Synopsis: Forty years ago, Harriet Vanger disappeared from a family gathering on the island owned and inhabited by the powerful Vanger clan. Her body was never found and her beloved uncle is convinced she was murdered and that the killer is a member of his own tightly knit but dysfunctional family. He employs disgraced investigative journalist Mikael Blomkvist and the tattooed and troubled yet resourceful computer hacker Lisbeth Salander (Noomi Rapace) to investigate.
When the pair link Harriet’s disappearance to a number of grotesque murders from almost forty years ago, they begin to unravel a dark and appalling family history. But the Vanger’s are a secretive clan, and Blomkvist and Salander are about to find out just how far they are prepared to go to protect themselves.
Okay, so ‘The Girl with the Dragon Tattoo’ has made quite an imprint on North American pop culture: not only are the books selling like mad, but the Swedish adaptations of the films are drawing crowds and a high-budget American version is in the works. Everyone seems to agree that this is a great series.
But I’m not convinced.
I must admit that I haven’t read the books. I should also note that I’m of the firm belief that the books are usually better – they usually have more room for detail, exposition, and character development and yet they leave more to the reader’s imagination and interpretation.
That being said, my only interest in the series is because I’ve heard so much about it, and because the films came highly recommended. I figured that, by watching these films, I could get a quick glimpse at this pop culture phenomenon without investing too much time. And, who knows, maybe I’d be a convert….
In fact, I felt that the film, while a good thriller, was really nothing exceptional. I’ve seen plenty of good thrillers in my time, and even quite a few superior ones (Memento, Spoorloos, Silence of the Lambs, Frenzy, Misery, Cape Fear, …etc)., and it seems to me that ‘The Girl with the Dragon tattoo’ was strictly a solid entry in a genre overburdened with low-brow fare.
The acting was very good, but not exceptional, the directing was unobtrusive (either in a good or bad sense), the mystery was intriguing without being challenging, and the pacing was consistent. All in all, it’s a movie that should have left me saying “cool!”, having taken a good ride.
But there were some issues I couldn’t ignore.
For one, there’s the violence. Some people will say that, when dealing with serial killings, the violence should be taken for granted. Well, I disagree. While I have the highest tolerance to on-screen violence and/or gore, I’m in the camp of “less is (usually) more”. I think that the mind can fill the gaps quite well and we don’t need to be shown every single act of violence, every hit, every tear, every drop of blood, …etc. I think that the horror of violence is frequently in the build-up, in the tension leading to it – not in spotlighting every imaginable atrocity for gore-hounds to savour.

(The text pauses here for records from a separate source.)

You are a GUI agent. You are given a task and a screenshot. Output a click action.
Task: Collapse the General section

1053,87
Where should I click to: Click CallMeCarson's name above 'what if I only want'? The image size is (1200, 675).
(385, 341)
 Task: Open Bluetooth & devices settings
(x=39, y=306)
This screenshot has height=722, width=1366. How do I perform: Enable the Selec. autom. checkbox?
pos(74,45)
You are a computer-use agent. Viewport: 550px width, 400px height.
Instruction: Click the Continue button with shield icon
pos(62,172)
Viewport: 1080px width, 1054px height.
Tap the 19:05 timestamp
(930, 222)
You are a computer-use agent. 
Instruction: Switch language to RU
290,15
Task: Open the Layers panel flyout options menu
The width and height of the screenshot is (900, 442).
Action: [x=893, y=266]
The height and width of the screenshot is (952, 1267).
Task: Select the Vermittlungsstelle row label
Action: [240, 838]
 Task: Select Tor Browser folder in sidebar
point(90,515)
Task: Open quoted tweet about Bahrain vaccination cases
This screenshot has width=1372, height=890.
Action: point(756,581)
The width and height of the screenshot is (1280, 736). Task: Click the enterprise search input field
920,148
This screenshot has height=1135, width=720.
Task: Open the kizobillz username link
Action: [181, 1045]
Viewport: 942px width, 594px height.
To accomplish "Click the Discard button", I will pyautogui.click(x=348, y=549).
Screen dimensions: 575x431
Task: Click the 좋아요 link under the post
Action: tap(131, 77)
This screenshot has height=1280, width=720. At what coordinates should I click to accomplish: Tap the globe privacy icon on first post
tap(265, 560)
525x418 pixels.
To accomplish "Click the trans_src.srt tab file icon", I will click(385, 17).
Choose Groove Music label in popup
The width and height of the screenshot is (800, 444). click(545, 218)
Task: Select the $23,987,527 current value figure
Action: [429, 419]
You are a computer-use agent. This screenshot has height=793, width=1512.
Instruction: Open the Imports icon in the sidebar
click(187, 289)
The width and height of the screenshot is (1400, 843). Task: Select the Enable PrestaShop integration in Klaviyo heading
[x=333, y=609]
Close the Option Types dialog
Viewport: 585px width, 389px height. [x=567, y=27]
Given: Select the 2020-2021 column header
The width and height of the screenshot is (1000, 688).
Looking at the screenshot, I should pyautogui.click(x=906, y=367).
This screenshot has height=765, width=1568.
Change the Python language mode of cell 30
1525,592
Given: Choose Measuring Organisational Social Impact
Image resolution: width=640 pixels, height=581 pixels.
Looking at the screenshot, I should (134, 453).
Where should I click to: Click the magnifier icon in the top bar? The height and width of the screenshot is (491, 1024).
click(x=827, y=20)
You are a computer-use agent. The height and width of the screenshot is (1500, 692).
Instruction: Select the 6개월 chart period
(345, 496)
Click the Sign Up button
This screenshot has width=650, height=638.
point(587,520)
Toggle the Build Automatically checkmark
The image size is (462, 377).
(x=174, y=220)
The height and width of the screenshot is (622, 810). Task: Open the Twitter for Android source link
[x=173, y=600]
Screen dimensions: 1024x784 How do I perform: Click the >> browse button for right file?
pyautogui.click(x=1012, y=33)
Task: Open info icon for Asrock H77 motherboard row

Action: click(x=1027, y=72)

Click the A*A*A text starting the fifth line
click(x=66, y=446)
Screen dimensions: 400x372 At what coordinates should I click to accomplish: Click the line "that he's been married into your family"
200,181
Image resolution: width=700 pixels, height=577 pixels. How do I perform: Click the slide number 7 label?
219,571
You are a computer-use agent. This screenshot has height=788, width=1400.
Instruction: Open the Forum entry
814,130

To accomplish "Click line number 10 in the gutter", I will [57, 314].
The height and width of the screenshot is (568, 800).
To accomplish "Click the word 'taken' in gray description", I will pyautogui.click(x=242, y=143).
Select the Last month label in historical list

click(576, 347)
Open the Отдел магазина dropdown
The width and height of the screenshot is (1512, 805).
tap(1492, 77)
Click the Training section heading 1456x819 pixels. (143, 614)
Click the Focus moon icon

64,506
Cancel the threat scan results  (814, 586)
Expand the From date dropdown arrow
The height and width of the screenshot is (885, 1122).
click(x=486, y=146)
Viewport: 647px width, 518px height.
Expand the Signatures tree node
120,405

Case-in-point: there is a rape scene in this film (you have been warned!). While it was significant, character-wise, it was unnecessary to show a large part of the scene. The director could have cut it short as we find out that the character is trapped – and then jumped to the aftermath, which clearly identified what had happened. We didn’t need to see it happen.
Unlike the stomach-churning film ‘Irréversible’, whose core is a lengthy scene that is as uncomfortable as it is brutal, and which is essential to the structure and tone of the story (for good or bad!), this particular case was gratuitous and could easily be trimmed. In that scene, and in a few others like it, the film fell trap to the Hollywood predilection for going over the top in order to shock the viewer – of forcing a reactiion out of you instead of making you feel.
Frankly, it could -and should- have been avoided.
Similarly, the whole ending was far too ‘Hollywood’ for my tastes: from the car chase onward (which was stupid because a character was left to escape when he could have been stopped fairly effortlessly) everything was put together for audience appeal. The redundant car chase was “thrilling”, the wrap-up was “feel-good” and made you feel fuzzy-wuzzy, and the main characters ended up in a better place than where they started. As if. How convenient.
Seriously, I spit on such conventions: give me a heartfelt sense of reality anytime over the commercially-driven satiation of conventional desires. To me, it’s akin to planning an encore at a concert and keeping all the best songs for that moment (which is basically a form of blackmail, really!) instead of giving your all and only doing an encore when the crowd can’t get enough. It’s all pre-planned, processed and made for easy consumption – like junk-food for the masses: instantly filling, but hardly nourishing.
Anyway, after being told that the second film isn’t nearly as good, but that it picks up somewhat by the third instalment, I’m feeling a little let-down and now face the rest of the series with some trepidation. Will I enjoy the rest at all? Will I end up loathing the series? Or will I get something different from these films and maybe enjoy the other two more than the average viewer?
All I know is that ‘The Girl with the Dragon Tattoo’ has hardly left a lasting impression on me; this tattoo will fade.